---------- RECORDS FOR THE EXERCISE ----------

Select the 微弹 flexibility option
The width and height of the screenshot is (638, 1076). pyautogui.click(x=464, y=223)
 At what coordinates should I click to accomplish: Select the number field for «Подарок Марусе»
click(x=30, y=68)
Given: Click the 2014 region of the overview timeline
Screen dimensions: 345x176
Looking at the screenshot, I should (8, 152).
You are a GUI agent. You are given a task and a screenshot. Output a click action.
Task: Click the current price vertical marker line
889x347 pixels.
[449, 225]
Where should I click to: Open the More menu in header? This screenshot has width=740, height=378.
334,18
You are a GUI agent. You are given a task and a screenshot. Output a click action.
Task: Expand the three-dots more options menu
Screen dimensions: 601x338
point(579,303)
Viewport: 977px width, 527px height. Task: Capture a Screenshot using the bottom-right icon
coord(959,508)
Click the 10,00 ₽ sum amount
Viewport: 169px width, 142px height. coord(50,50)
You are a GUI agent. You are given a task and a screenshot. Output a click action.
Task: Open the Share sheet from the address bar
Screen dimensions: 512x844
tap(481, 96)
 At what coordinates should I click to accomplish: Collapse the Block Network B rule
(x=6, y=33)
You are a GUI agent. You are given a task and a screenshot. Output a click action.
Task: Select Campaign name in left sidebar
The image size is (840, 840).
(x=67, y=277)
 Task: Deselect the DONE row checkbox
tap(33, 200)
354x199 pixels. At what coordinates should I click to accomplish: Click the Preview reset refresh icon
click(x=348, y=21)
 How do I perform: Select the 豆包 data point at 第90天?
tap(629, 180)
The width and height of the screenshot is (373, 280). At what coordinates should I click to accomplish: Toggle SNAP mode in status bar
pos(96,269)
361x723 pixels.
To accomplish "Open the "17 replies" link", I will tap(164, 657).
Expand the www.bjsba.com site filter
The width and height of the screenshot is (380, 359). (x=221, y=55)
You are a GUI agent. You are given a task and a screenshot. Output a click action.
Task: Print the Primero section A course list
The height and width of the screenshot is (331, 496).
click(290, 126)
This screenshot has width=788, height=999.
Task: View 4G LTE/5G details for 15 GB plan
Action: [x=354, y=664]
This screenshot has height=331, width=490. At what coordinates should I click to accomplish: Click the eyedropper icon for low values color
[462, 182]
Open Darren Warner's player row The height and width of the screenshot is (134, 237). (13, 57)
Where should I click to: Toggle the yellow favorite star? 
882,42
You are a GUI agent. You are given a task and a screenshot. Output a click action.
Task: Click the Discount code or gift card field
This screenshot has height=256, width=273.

----------

- **WORK INSTRUCTION**
From the line containing "At what coordinates should I click to accomplish: Collapse" down to the end of the listing above, return each line exactly as it appears and nothing more.

- **ANSWER SPACE**
 At what coordinates should I click to accomplish: Collapse the Block Network B rule
(x=6, y=33)
You are a GUI agent. You are given a task and a screenshot. Output a click action.
Task: Select Campaign name in left sidebar
The image size is (840, 840).
(x=67, y=277)
 Task: Deselect the DONE row checkbox
tap(33, 200)
354x199 pixels. At what coordinates should I click to accomplish: Click the Preview reset refresh icon
click(x=348, y=21)
 How do I perform: Select the 豆包 data point at 第90天?
tap(629, 180)
The width and height of the screenshot is (373, 280). At what coordinates should I click to accomplish: Toggle SNAP mode in status bar
pos(96,269)
361x723 pixels.
To accomplish "Open the "17 replies" link", I will tap(164, 657).
Expand the www.bjsba.com site filter
The width and height of the screenshot is (380, 359). (x=221, y=55)
You are a GUI agent. You are given a task and a screenshot. Output a click action.
Task: Print the Primero section A course list
The height and width of the screenshot is (331, 496).
click(290, 126)
This screenshot has width=788, height=999.
Task: View 4G LTE/5G details for 15 GB plan
Action: [x=354, y=664]
This screenshot has height=331, width=490. At what coordinates should I click to accomplish: Click the eyedropper icon for low values color
[462, 182]
Open Darren Warner's player row The height and width of the screenshot is (134, 237). (13, 57)
Where should I click to: Toggle the yellow favorite star? 
882,42
You are a GUI agent. You are given a task and a screenshot. Output a click action.
Task: Click the Discount code or gift card field
This screenshot has height=256, width=273.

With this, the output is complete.